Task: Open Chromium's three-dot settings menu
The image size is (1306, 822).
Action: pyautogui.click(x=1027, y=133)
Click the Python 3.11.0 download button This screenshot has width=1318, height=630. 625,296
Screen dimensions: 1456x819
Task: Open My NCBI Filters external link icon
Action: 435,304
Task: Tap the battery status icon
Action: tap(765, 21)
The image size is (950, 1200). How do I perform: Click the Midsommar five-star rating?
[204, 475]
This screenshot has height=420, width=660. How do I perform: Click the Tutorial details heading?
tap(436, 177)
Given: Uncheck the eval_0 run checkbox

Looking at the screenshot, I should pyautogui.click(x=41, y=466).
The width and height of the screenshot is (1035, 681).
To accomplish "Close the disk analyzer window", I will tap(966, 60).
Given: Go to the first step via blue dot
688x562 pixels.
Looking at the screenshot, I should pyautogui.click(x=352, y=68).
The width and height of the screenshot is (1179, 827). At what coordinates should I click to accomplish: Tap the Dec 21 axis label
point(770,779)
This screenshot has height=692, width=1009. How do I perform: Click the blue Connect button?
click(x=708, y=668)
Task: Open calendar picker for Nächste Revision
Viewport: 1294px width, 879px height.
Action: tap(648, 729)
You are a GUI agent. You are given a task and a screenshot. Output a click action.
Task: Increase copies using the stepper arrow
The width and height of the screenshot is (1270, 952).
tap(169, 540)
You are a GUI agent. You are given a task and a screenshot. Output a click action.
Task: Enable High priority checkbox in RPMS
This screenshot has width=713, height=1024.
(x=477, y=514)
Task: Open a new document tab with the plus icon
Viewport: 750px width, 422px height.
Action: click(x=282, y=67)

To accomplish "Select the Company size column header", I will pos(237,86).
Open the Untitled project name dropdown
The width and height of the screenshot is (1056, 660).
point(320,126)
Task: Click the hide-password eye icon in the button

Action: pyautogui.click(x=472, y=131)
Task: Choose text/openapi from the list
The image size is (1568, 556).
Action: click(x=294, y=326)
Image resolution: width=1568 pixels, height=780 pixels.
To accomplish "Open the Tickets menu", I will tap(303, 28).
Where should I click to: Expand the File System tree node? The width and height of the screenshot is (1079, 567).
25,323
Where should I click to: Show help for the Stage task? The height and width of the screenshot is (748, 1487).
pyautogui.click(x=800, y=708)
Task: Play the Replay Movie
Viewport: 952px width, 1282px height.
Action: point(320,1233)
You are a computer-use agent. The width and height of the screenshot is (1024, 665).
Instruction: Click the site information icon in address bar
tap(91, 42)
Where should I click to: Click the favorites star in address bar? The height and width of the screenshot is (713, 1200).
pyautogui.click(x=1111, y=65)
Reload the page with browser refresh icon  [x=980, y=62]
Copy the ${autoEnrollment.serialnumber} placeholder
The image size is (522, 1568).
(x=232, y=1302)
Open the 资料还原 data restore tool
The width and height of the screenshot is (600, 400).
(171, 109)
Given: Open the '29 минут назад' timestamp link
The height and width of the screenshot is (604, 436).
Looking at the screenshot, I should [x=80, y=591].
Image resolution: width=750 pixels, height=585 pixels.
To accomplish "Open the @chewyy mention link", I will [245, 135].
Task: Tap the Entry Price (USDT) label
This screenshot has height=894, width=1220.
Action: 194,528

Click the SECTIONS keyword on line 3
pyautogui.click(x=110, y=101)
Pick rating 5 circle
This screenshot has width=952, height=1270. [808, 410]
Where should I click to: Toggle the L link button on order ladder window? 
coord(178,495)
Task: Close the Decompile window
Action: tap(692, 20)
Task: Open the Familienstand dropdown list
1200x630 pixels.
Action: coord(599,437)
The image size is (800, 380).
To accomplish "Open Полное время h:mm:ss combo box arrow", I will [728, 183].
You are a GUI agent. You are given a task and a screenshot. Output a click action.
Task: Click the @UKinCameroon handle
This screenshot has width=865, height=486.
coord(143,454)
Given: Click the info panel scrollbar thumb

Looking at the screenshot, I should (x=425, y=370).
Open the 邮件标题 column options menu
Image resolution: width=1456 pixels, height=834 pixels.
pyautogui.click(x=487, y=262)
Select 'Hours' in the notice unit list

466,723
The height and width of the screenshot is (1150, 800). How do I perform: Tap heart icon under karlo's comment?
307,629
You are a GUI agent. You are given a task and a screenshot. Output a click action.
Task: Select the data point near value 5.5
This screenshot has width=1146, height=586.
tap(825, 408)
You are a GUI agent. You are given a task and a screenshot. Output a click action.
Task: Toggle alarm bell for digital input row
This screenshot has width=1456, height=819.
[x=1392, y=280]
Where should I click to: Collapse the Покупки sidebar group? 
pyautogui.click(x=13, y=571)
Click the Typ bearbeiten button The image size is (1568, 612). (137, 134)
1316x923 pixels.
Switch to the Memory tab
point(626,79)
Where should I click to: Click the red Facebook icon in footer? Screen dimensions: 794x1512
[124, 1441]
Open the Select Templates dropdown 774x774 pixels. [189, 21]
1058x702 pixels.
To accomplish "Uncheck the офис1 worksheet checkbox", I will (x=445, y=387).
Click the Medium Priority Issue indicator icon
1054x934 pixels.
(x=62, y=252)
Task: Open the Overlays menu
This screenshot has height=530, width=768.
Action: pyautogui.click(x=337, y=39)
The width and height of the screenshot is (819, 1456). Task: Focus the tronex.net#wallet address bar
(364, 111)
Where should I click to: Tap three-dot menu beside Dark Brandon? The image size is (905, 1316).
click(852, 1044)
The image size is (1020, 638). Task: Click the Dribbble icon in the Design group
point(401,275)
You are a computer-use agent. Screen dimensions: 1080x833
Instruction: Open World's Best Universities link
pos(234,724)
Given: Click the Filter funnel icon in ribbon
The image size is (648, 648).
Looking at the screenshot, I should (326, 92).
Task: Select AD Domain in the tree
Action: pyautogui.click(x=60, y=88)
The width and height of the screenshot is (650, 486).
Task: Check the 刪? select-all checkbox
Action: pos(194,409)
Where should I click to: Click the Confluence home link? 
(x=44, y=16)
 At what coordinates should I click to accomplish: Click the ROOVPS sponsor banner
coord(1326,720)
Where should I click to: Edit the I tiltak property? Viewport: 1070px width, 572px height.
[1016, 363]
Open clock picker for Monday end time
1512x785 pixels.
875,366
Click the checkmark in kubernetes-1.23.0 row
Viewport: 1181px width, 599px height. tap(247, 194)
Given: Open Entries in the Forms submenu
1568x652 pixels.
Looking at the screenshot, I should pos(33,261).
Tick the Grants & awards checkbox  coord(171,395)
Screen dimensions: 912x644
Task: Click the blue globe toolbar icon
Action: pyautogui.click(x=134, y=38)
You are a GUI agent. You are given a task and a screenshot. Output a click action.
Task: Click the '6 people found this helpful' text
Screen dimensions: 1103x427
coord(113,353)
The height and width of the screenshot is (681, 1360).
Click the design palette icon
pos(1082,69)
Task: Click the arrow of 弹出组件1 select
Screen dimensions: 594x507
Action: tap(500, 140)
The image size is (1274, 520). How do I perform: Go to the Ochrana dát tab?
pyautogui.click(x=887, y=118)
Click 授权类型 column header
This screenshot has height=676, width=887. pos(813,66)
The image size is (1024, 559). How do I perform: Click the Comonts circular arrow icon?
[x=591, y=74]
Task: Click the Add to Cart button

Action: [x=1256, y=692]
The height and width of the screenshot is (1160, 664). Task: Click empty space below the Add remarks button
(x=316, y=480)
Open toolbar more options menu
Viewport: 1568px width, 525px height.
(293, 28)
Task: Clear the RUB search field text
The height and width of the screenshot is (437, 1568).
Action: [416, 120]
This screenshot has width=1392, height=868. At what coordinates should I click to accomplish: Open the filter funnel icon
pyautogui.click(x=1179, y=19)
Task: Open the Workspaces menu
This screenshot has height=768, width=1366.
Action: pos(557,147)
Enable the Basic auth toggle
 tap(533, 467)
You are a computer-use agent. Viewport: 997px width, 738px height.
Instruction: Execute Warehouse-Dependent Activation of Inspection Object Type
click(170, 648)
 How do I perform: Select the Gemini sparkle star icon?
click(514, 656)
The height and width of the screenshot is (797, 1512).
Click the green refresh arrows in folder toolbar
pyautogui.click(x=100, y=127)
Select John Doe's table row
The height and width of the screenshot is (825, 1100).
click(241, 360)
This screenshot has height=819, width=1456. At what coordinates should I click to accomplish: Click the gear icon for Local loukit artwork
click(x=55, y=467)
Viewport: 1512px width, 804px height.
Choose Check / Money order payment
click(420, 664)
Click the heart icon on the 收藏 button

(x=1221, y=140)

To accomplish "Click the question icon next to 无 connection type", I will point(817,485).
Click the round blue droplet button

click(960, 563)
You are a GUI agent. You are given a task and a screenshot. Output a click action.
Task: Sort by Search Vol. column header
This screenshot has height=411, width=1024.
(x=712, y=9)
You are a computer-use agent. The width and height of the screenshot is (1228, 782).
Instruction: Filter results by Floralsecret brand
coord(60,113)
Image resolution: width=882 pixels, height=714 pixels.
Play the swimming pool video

————————

Directive
Please retype the lines exactly, starting with the line that contains "Task: Open the Familienstand dropdown list" and going on through the line that contains "pyautogui.click(x=13, y=571)", with both of those lines included.

Response to this task
Task: Open the Familienstand dropdown list
1200x630 pixels.
Action: coord(599,437)
The image size is (800, 380).
To accomplish "Open Полное время h:mm:ss combo box arrow", I will [728, 183].
You are a GUI agent. You are given a task and a screenshot. Output a click action.
Task: Click the @UKinCameroon handle
This screenshot has width=865, height=486.
coord(143,454)
Given: Click the info panel scrollbar thumb

Looking at the screenshot, I should (x=425, y=370).
Open the 邮件标题 column options menu
Image resolution: width=1456 pixels, height=834 pixels.
pyautogui.click(x=487, y=262)
Select 'Hours' in the notice unit list

466,723
The height and width of the screenshot is (1150, 800). How do I perform: Tap heart icon under karlo's comment?
307,629
You are a GUI agent. You are given a task and a screenshot. Output a click action.
Task: Select the data point near value 5.5
This screenshot has width=1146, height=586.
tap(825, 408)
You are a GUI agent. You are given a task and a screenshot. Output a click action.
Task: Toggle alarm bell for digital input row
This screenshot has width=1456, height=819.
[x=1392, y=280]
Where should I click to: Collapse the Покупки sidebar group? 
pyautogui.click(x=13, y=571)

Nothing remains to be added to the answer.